What you have to do =
Transcribe the lines of the records below without any changes, covering all of them. Omit the pictures from your answer.

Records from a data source

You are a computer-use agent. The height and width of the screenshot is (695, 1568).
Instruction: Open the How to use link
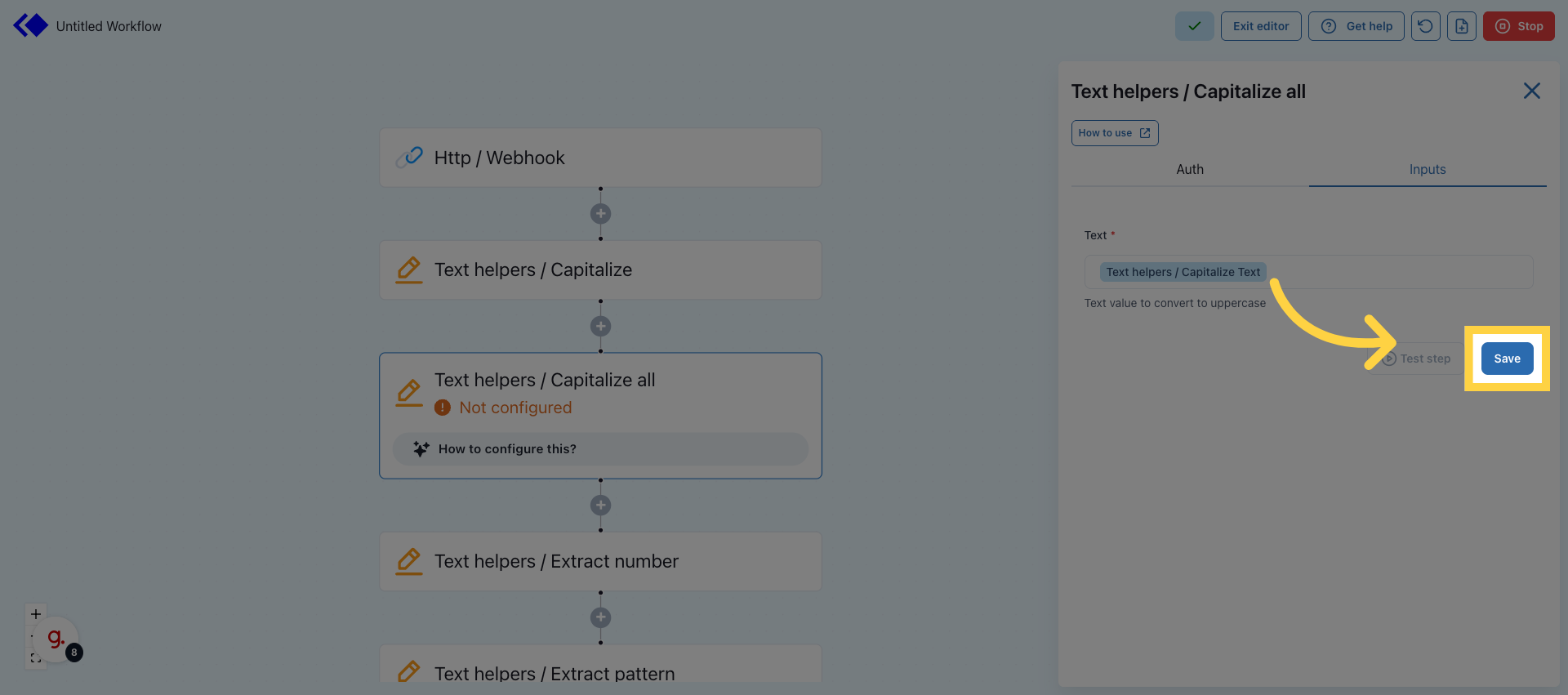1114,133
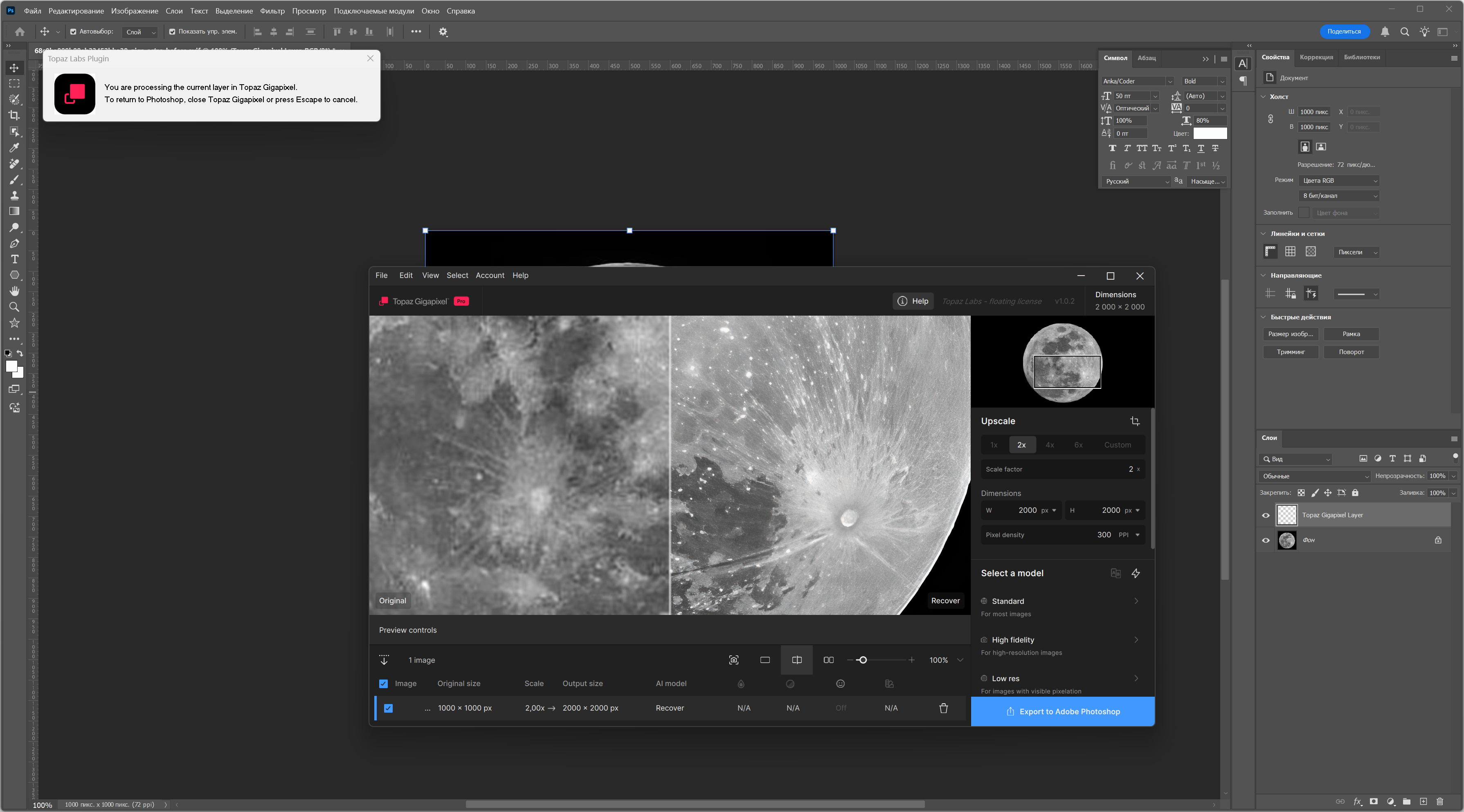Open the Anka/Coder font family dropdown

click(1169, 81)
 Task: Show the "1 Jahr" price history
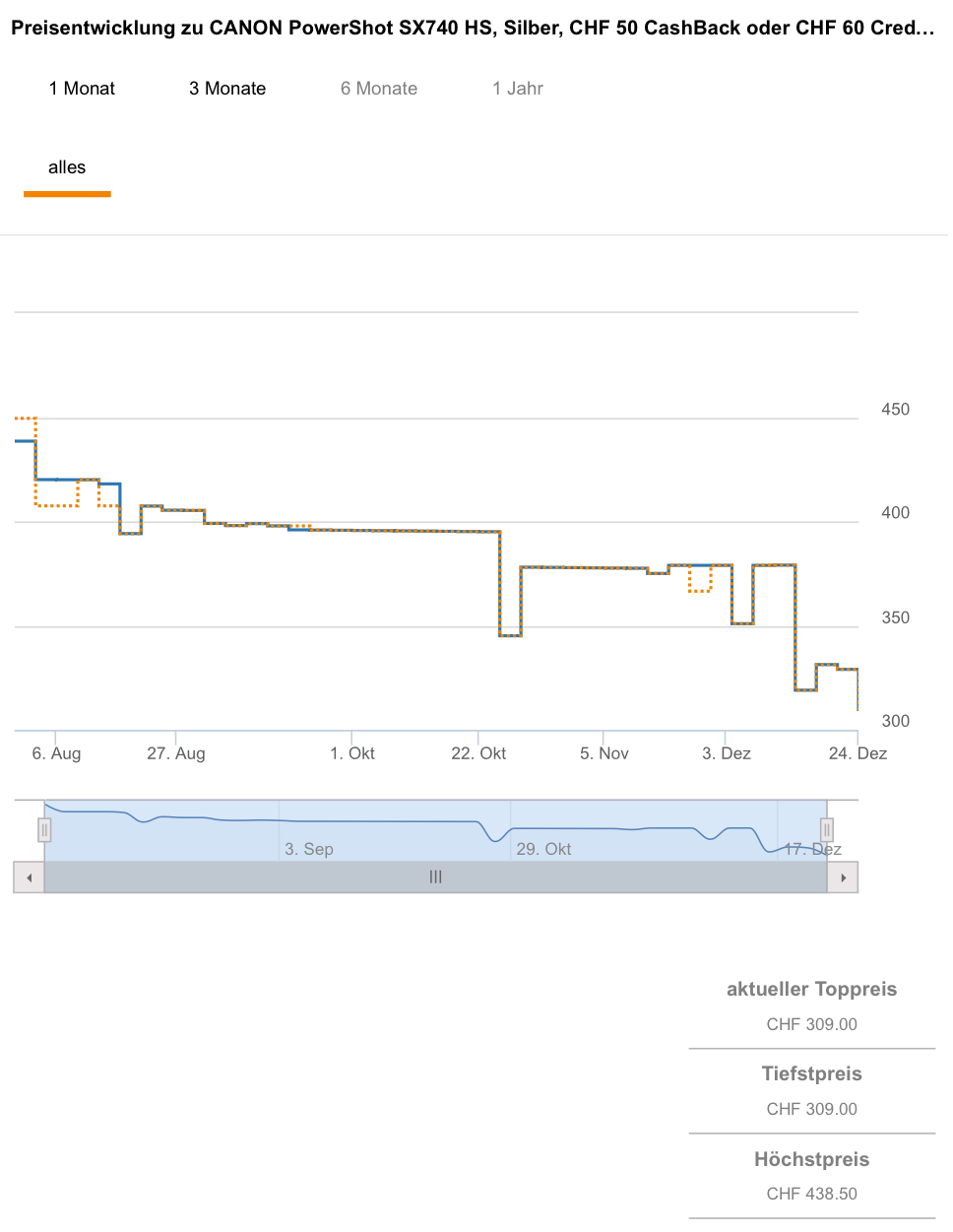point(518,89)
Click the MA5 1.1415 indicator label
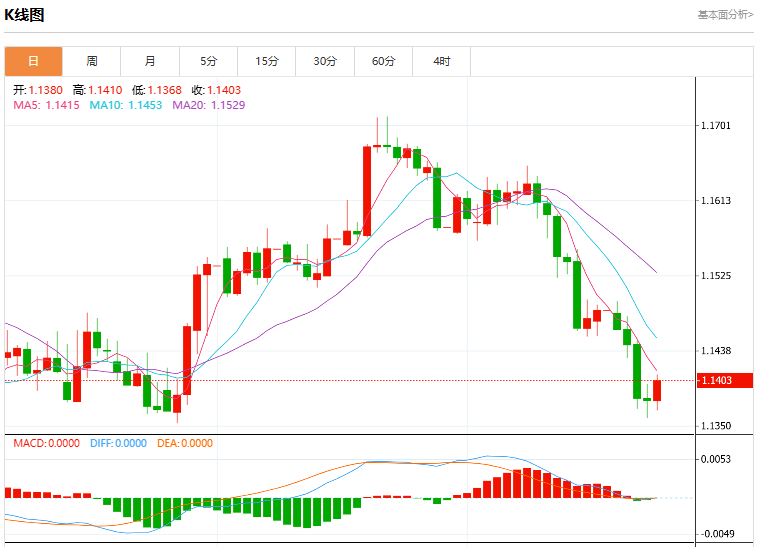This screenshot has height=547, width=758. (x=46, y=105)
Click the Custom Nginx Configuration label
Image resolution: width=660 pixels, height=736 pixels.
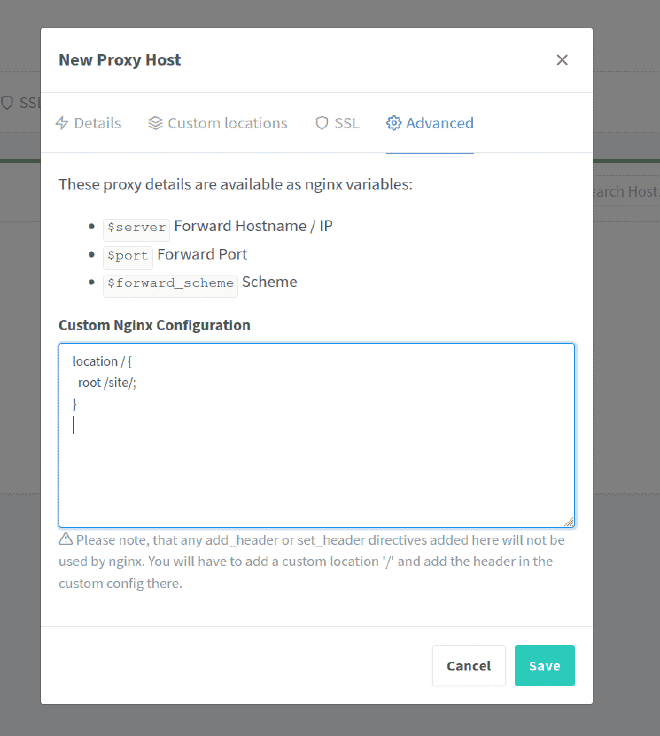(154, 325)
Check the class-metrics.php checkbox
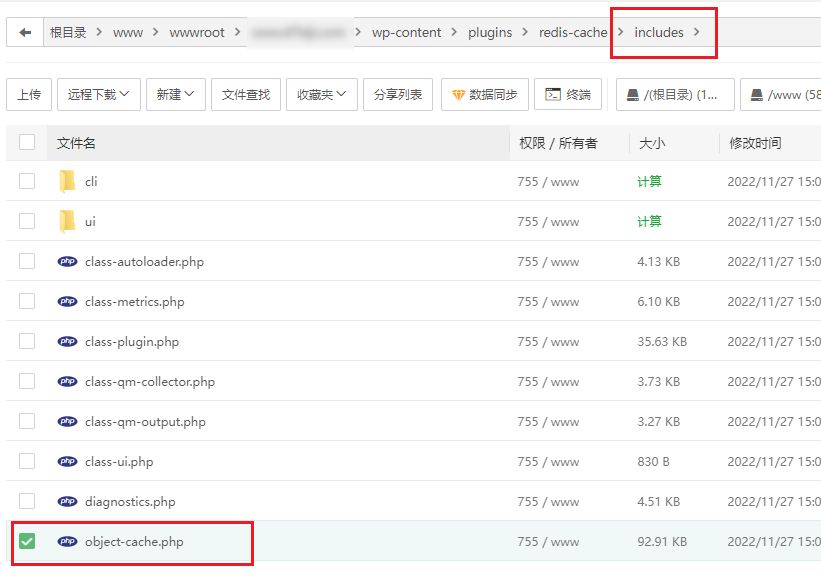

Written solution =
You are a computer-use agent. The height and width of the screenshot is (695, 1568).
Instruction: Open the How to use link
1114,133
Open the Anka/Coder font family dropdown

click(1169, 81)
 Task: Show the "1 Jahr" price history
point(518,89)
Click the MA5 1.1415 indicator label
This screenshot has height=547, width=758. (x=46, y=105)
Click the Custom Nginx Configuration label
Image resolution: width=660 pixels, height=736 pixels.
(154, 325)
Check the class-metrics.php checkbox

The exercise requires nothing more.